With back to school in full swing, more children are getting sick with COVID-19, according to a report. The report from The American Academy of Pediatrics and the Children’s Hospital Association found that children accounted for 22% of new coronavirus cases in the week ending Aug. 26. “After declining in early summer, child cases have increased exponentially, with over a five-fold increase the past month, rising from about 38,000 cases the week ending July 22nd to nearly 204,000 the past week,” the report said.
The two weeks ending Aug. 26 saw a 9% increase in the cumulated coronavirus cases in children, which totals nearly 4.8 million. “However, there is an urgent need to collect more data on longer-term impacts of the pandemic on children, including ways the virus may harm the long-term physical health of infected children, as well as its emotional and mental health effects,” the report said.
Many children are returning back to in-person learning without a COVID-19 vaccine available to them.
The head of the Centers for Disease Control and Prevention this week said that from late June to mid-August, cases in people under the age of 17 increased nearly tenfold.

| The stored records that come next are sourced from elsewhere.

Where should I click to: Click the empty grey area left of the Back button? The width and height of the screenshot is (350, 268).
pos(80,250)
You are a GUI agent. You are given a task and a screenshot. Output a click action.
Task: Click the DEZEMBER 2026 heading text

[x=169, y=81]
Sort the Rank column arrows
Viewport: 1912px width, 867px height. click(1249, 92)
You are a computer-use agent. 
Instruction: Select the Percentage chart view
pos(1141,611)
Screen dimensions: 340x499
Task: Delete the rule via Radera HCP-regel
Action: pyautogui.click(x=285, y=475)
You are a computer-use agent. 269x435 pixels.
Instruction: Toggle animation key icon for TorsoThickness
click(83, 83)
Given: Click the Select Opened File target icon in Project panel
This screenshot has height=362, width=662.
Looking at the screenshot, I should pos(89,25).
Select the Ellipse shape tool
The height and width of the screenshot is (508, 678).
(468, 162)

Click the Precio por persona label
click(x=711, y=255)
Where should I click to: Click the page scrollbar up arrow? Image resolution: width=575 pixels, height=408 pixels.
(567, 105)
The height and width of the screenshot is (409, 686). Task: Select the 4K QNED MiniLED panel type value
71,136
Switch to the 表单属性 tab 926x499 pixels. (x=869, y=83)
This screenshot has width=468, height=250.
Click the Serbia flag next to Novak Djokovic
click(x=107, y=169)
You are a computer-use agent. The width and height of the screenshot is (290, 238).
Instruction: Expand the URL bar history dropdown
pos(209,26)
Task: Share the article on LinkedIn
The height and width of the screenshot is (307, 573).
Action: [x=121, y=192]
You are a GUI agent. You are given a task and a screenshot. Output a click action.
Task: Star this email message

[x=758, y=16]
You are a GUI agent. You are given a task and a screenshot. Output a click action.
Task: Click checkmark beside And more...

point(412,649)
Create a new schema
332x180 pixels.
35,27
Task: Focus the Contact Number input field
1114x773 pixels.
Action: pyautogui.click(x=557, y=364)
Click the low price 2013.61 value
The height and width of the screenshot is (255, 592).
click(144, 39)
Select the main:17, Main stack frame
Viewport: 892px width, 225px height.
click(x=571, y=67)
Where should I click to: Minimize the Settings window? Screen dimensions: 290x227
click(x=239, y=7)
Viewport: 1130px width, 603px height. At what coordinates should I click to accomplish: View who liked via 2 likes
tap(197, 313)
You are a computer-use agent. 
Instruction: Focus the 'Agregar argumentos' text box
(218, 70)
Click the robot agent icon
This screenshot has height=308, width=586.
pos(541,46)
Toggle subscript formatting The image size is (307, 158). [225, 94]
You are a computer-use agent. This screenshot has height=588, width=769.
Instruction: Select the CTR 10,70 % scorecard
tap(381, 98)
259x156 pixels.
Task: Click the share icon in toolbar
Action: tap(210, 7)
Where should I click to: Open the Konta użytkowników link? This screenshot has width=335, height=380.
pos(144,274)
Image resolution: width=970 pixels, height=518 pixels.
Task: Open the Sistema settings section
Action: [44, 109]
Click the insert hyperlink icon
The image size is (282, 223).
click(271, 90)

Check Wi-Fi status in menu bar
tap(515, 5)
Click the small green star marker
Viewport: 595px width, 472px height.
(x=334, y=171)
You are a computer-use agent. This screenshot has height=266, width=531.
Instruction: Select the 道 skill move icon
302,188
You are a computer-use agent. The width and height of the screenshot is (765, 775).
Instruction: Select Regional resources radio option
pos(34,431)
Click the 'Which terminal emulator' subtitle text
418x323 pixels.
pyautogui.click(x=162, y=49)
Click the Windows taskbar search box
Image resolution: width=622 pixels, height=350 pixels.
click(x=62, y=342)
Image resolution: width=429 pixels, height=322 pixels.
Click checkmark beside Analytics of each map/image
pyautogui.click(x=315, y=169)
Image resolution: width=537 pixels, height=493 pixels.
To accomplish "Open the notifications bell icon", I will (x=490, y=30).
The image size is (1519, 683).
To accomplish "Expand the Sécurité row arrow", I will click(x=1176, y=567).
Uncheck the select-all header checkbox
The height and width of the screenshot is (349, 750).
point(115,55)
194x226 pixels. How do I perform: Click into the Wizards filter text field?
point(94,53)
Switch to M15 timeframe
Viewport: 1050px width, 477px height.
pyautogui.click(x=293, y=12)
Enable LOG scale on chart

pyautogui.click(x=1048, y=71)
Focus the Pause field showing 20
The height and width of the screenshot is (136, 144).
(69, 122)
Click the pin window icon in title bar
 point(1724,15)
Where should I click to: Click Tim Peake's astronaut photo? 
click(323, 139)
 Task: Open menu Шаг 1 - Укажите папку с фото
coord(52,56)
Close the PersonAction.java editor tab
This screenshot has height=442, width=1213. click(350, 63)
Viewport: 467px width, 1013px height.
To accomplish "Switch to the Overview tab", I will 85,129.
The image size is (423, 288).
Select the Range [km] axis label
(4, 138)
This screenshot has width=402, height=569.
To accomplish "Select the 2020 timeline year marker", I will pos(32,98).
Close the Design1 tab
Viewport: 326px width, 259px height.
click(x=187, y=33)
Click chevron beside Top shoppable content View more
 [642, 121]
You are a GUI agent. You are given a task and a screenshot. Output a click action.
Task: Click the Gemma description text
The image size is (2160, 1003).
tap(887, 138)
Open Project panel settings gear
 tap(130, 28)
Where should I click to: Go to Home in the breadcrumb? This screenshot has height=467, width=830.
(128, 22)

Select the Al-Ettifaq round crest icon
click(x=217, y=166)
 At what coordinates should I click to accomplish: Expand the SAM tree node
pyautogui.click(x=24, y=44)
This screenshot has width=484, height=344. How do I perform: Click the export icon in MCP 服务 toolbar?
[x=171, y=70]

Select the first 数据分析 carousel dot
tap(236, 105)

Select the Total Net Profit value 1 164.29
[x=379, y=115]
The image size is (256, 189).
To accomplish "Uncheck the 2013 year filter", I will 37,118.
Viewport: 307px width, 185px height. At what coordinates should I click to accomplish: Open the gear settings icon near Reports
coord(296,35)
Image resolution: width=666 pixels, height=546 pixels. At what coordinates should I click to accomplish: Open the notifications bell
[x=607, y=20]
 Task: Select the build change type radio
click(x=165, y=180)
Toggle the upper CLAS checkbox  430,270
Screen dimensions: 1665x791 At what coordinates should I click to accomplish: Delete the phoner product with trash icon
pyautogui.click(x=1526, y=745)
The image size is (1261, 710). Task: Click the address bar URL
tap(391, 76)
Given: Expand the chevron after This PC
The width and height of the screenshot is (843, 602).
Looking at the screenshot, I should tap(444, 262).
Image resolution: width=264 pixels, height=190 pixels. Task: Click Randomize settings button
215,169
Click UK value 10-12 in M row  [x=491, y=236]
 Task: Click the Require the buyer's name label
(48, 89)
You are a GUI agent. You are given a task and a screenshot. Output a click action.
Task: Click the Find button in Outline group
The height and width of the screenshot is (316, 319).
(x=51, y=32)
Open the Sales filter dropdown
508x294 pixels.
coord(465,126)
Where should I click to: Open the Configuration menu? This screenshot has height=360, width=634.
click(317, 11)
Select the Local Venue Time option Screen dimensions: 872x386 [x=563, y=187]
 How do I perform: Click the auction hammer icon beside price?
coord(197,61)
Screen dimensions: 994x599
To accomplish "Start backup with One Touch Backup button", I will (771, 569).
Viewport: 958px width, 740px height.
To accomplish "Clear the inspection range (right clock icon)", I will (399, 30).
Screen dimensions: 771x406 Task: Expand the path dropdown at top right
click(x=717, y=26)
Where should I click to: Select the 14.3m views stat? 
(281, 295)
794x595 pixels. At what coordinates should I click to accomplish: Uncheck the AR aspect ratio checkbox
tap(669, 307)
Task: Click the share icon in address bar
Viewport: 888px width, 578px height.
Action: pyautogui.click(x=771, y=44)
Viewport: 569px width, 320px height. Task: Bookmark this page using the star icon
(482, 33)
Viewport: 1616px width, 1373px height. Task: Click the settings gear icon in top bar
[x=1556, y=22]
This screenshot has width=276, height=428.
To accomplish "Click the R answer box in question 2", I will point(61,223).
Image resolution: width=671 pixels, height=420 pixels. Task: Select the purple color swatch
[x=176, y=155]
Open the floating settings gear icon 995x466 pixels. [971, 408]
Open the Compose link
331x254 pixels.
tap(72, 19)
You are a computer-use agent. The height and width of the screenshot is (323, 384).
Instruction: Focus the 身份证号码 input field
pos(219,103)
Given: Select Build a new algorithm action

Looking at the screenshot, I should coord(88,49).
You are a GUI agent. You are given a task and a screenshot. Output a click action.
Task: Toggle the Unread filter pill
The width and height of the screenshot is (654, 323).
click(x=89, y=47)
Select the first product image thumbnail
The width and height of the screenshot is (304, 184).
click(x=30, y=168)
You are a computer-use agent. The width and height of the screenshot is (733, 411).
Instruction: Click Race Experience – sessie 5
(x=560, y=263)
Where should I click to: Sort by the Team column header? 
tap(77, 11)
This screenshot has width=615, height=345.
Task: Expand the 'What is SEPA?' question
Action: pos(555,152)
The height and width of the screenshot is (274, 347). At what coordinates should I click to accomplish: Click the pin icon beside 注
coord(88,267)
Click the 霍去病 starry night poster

She called on those who are eligible to get the shot to do so to protect unvaccinated children. “Communities with high vaccination coverage are seeing lower pediatric cases and hospitalizations,” CDC Director Rochelle Walensky said at a press briefing on Thursday. She urged schools to follow CDC guidance and require students, teachers, staff and visitors to wear masks inside. But several states have resisted the CDC’s guidance, and the Biden administration has opened investigations into five Republican-led states – Iowa, Oklahoma, South Carolina, Tennessee and Utah – over whether their mask mandate bans discriminate against students with with disabilities. The Education Department did not include Texas, Florida and other states that also have mask mandate bans in the investigation because their bans are not being enforced due to court orders or other state actions.